Just four years later, in 1998, the first quantum computer was built. However, it was only two qubits, and scientists were looking to expand on the number of qubits in the computer. So, in 2000, two new quantum computers were built, one with four qubits, and the other with seven. Naturally, it was a success. Today, about fifteen years later, research is still ongoing to try to make usable quantum computers. And to prove the incredible advancement in quantum computing, in 2014, a small Canadian company, D-Wave, became the first company to actually sell a quantum computer – for 10 million dollars! Who knows the future of quantum computing? Maybe someday, we will all have a quantum computer in our homes! I mean, when regular computers were first made, people thought they wouldn’t be a public thing.

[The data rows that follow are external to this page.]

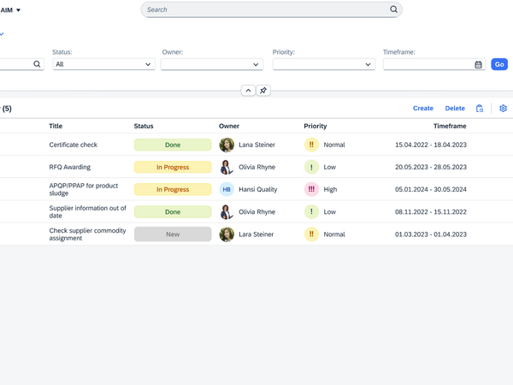Expand the Owner dropdown
The image size is (513, 385).
211,64
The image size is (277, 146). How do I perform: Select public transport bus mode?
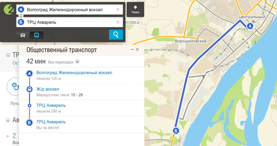click(x=36, y=35)
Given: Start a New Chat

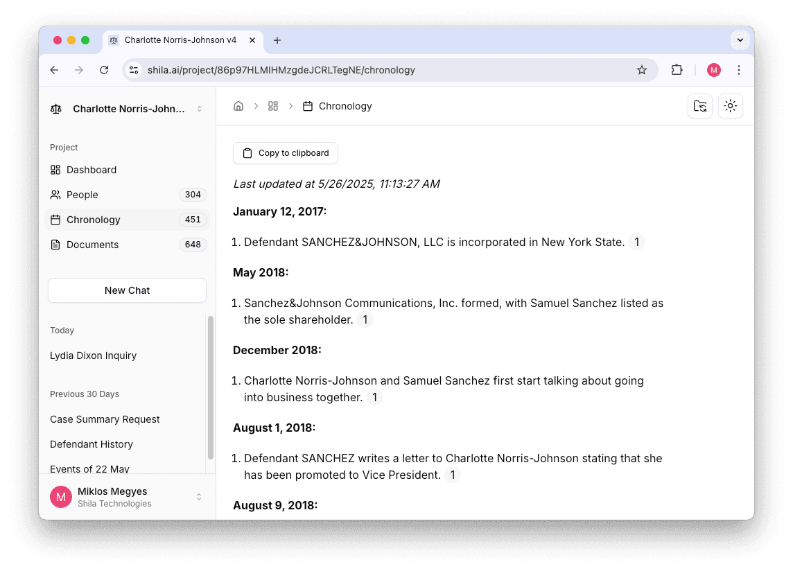Looking at the screenshot, I should (127, 290).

What do we use quantum computing for?
Figure 3
Now that you, my dear readers, understand that a qubit can be in more than one state, I am sure you will find this comic slightly, if not hilariously, entertaining. I know I did. But, on to the more important question you are likely asking yourselves – what do we use quantum computing for? It does seem as if quantum computers are a hidden phenomenon possessed only by mad scientists and people who are technologically gifted. Well, you’d be surprised to know that quantum computers are used for a quantity of different things.

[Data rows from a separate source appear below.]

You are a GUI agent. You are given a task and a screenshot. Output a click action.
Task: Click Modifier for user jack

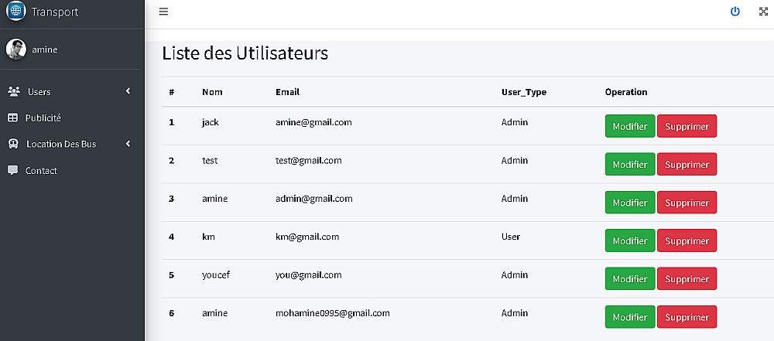(x=629, y=126)
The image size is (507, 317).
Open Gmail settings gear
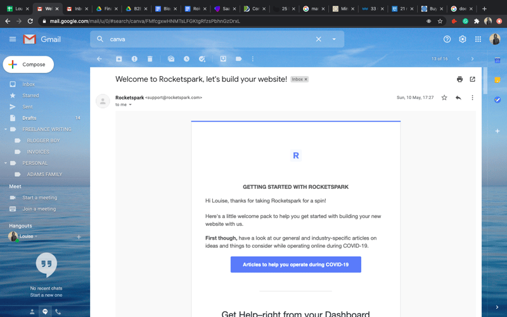pyautogui.click(x=463, y=39)
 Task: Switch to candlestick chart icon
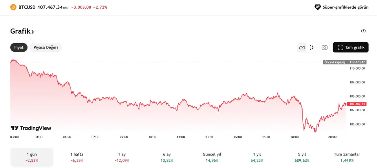point(311,47)
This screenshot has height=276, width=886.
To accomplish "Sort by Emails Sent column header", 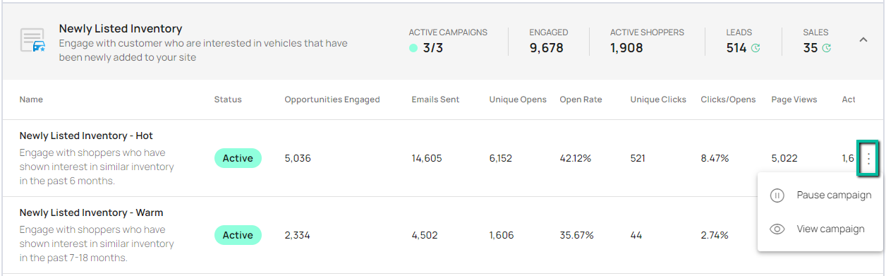I will (435, 100).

Although quantum computers can be used for hundreds of purposes, let’s focus on four simple things for the future that a quantum computer may be used for. The first is safer air travel. Currently, there is lots of jet software that is much too complicated for a regular computer to decipher, and a quantum computer can get the job done. Next, it can help detect cancer earlier. Using the theory of quantum physics, quantum computers can look into how exactly diseases develop, and, as a result, help possibly save lives. Also, deaths from severe weather can be prevented, because the quantum computer can precisely detect how and when a certain type of severe weather can develop, and in which condition, helping meteorologists give out earlier warnings. In addition, quantum computing can help with space travel and discovery of new planets, because it can quickly and efficiently analyze existing data and that collected from telescopes and determine where the best areas to find Earth-like planets would be.

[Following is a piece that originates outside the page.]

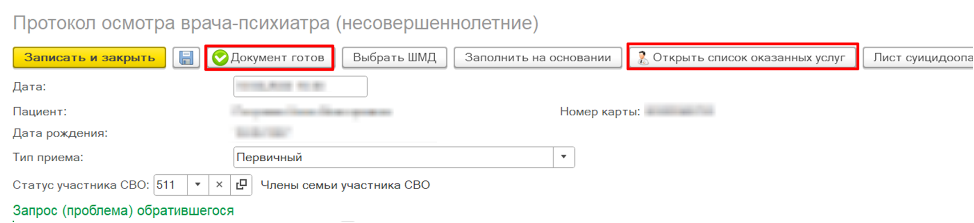Click 'Запрос (проблема) обратившегося' section header

123,210
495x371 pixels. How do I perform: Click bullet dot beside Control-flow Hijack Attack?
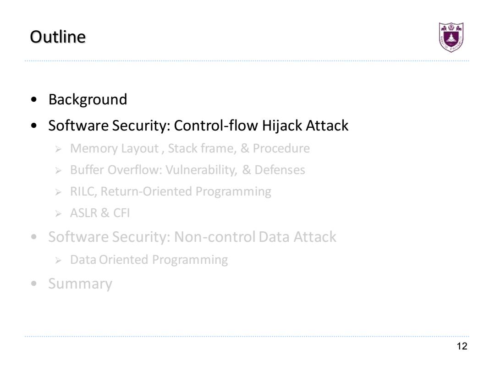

So, what does it all add up to?
Well, I hope you can see why quantum computing is an important aspect of the future. Quantum computing is an extension of regular computing and is able to process much more complex information, speeding up the process of computing. I hope you now have a better understanding of quantum computing, and I hope I have simplified enough for you so that you may understand it thoroughly. Not surprisingly, this is just the most basic information of quantum computing, because if I were to actually write every known thing about this phenomenon, it would require no less than 500 pages. So, I hope you have learned something from this basic introduction to quantum computing.
Works Cited
Ambainis, Andris. "What Can We Do with a Quantum Computer?" Institute for Advanced Study. Institute for Advanced Study, 2014. Web. 10 May 2016.
Jones, Andrew. "What Is a Quantum Computer?" About.com Education. About.com, n.d. Web. 10 May 2016.
Rouse, Margaret. "What Is Qubit?" WhatIs.com. TechTarget, Sept. 2005. Web. 10 May 2016.
"What Is BIT (Binary DigIT)?" Computer Hope. Computer Hope, n.d. Web. 10 May 2016.
Wigmore, Ivy. "What Is Quantum Theory?" WhatIs.com. TechTarget, Jan. 2015. Web. 10 May 2016.
Vella, Matt. "9 Ways Quantum Computing Will Change Everything." Time. Time, Inc, 6 Feb. 2014. Web. 10 May 2016.